Crawford eyes me for a minute, then nods, and focusses back on his plate.

We spend the rest of lunch talking about last night, about the blonde influencer he’s planning on meeting up with in New York, about a few of the songs he’s been working on that I agree to come back to his place to listen to.

He’s in the bathroom when I pull out my phone and send the message I’ve been debating over all day. I pull up our conversation which ended with his picture and his words about another friend not being so bad and hit reply. Settling on:

Maybe it’s me who doesn’t need any more friends. Let me see you in New York.

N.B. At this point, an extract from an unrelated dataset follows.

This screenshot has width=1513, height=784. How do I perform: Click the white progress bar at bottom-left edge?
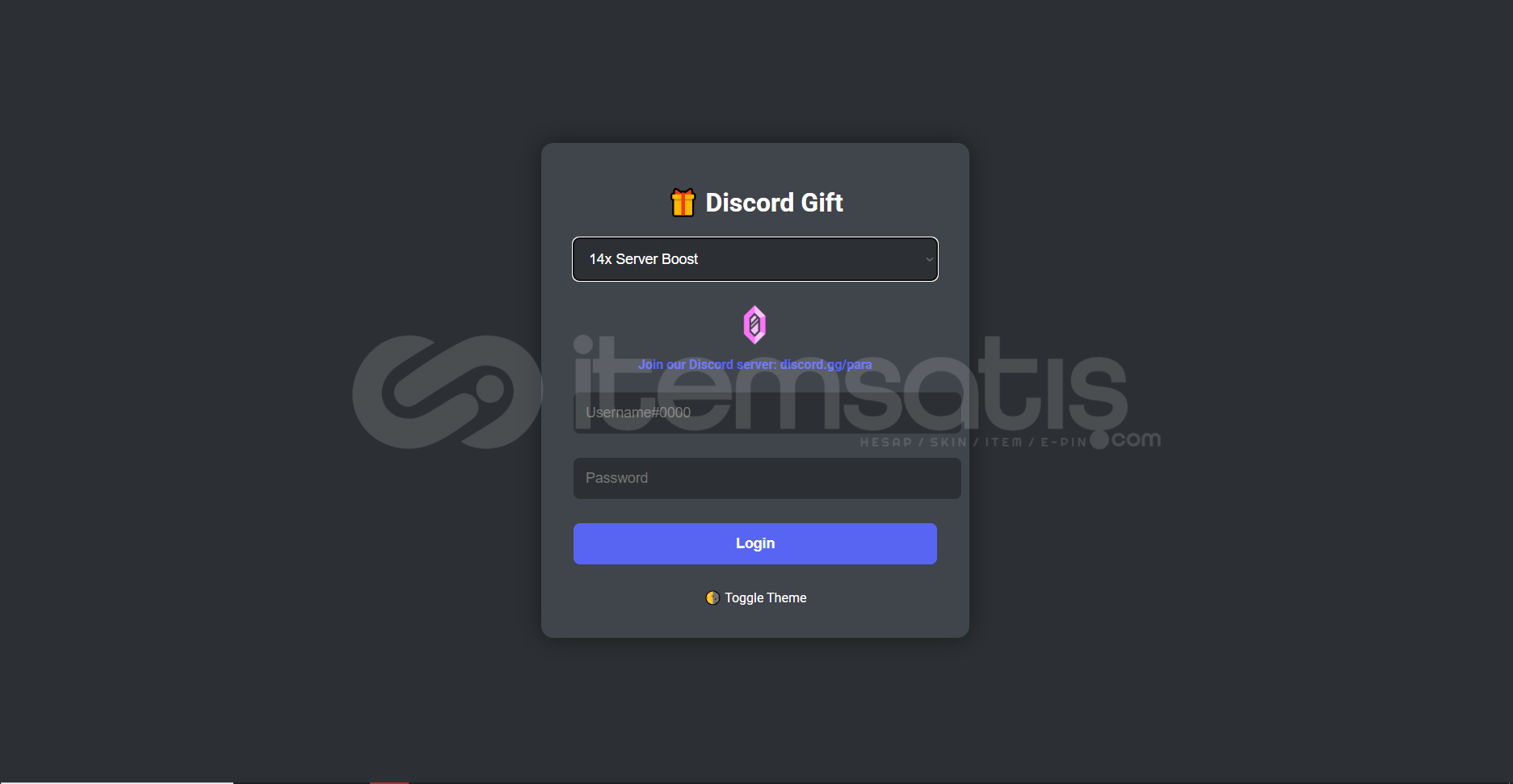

There’s no immediate response, no ‘seen’ notification below it. So, I put my phone back in my pocket and resolve not to check it again for a few hours.

Hours later, I’m stoned and sitting on the floor of Crawf’s living room replaying the bridge from what I’m convinced is the best song we’ve ever written together, when my phone rings. It’s not the first time it’s rung tonight, it’s not the first time I’ve ignored it either—Cam had tried calling me, sent a few texts too, all of which I’d ignored—but this time some unknown force makes me reach across for it. It’s a number I don’t recognize. I’d never answer those. No exceptions. But that same force urges me to make one this time. Crawford is downstairs picking up the pizza we ordered, so I’m alone.

“Yeah,” I answer.

There’s a small pause. “Raphael,” he says.

I must be asleep or hallucinating or something because it sounds like him. How much did I smoke?